The first break comes just around the return to France. For a king or for himself, Poussin turns to a larger scale—and to the puzzle of what constitutes a Classical world. Lighting and flesh tones normalize. The landscapes deepen, with a clear distinction between foreground, middle ground, and background, where Poussin gives more space to imperial Rome. He must have liked that the Castel Sant'Angelo dates from the Emperor Hadrian.
These busy scenes have no room for Renaissance symmetry and simplicity, but they have a command of geometry, a striking illusionism, and a clear focus. The main action usually takes place at center foreground, perhaps emphasized by a fallen architectural column. The nominal subjects include such right and proper characters as the Evangelists or Saint Jerome. A figure's seated pose, with a book or other prop projecting in depth, adds to his volume and dignity. A patch of trees to either side often frames the action in the upper corners, while subordinate scenes flit by in the middle distance. Their horizontal motion defines the composition as a sequence of staggered planes.
Still, Poussin sees the ancient world as an imagined world, an active world, and already a fallen world. In the Renaissance, Christian scenes often took place against pagan incomprehension or Roman ruins. Poussin, in contrast, loves the ruins at least as much as Biblical prophecy. Foolishly or not, people go about their business in the background, and much the same myths as ever proliferate in front. Diogenes the Cynic is as close as the paintings come to a philosopher and a hero. In his self-portrait of around 1650, Poussin looks like a cynic himself—or as Anthony Blunt argued, a stoic—amid the almost abstract geometry of picture frames, their backs turned to the viewer.
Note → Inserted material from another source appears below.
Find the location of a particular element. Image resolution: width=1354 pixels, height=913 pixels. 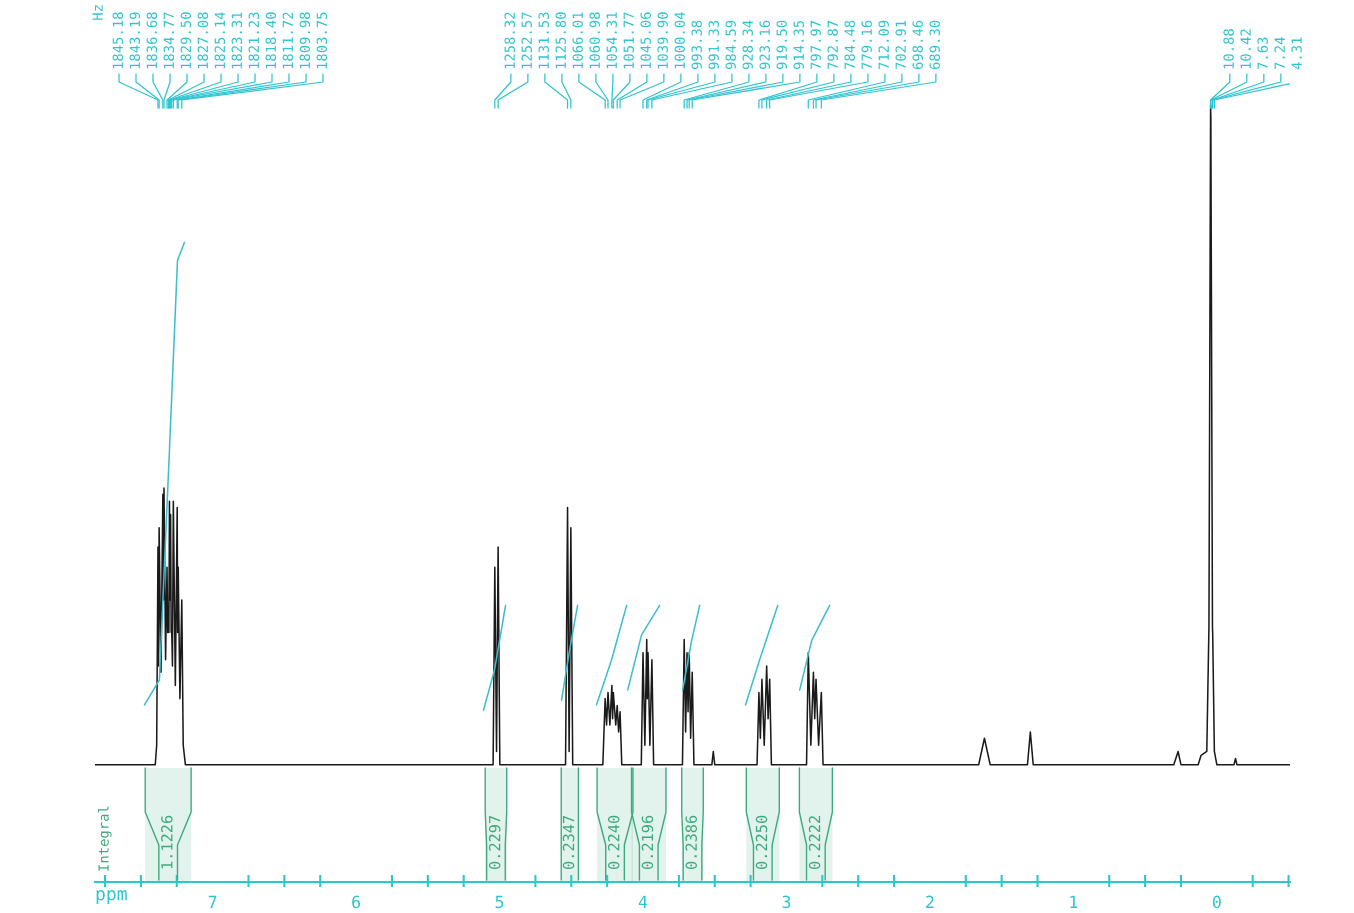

A touch of cynicism may explain why Poussin lost patience so quickly with career rivalries in Paris. Back in Rome after just three years, he deepens the landscapes. Finally, in his sixties, with pain in his fingers and painting a struggle, the limitations only increase his economy and add to his technique. These darker works are harder for the eye to navigate—and sometimes hard for even scholars to decipher fully—but more vibrant in naturalism and feeling. As ever, stoicism comes without violence, anger, or loss of sympathy. Storms gather, but they do not break.
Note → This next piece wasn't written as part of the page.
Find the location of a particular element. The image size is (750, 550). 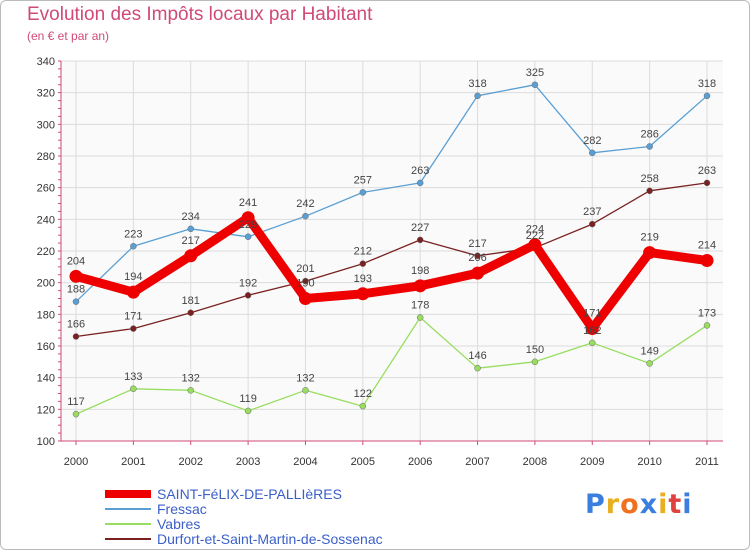

data-label: 219 is located at coordinates (649, 238).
Abstraction and photography have further cemented the connection of painting to the imagination. Only Sunday painters set up easels in Central Park anyway. However, America has always invested the land with myths of decline and fall. It has passed through the Framer's battles between central and agricultural economics, through the advance west, and through the sprawl and disappointments of today. Once the frontier leads only to globalization, what else is left but the imagination? The first great paintings of The Course of Empire, by Thomas Cole, preceded America's ambitions abroad—and the latest, by Ed Ruscha, may well have followed their collapse.
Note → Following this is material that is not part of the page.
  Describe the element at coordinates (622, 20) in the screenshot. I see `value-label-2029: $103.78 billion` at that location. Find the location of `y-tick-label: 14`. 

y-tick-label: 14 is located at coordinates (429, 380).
In myths like these, nature serves as something left behind, but also something people are fated to reclaim. Poussin understood that arc, but he did not romanticize it as tragedy or comedy. The curators—including Pierre Rosenberg, former director of the Louvre—stress Poussin's magic and all but dismiss his erudition, but can one ever really separate the two? Between observation and idealism, he creates a space for at once rationality and ambiguity. Human instinct comes and goes, but the imagination resumes its sway.
"Poussin and Nature: Arcadian Visions" ran at The Metropolitan Museum of Art through May 11, 2008. Related reviews have looked at drawings from the French Academy, Nicolas Poussin's "Holy Family on the Steps," and the life of the greatest Poussin scholar, Anthony Blunt.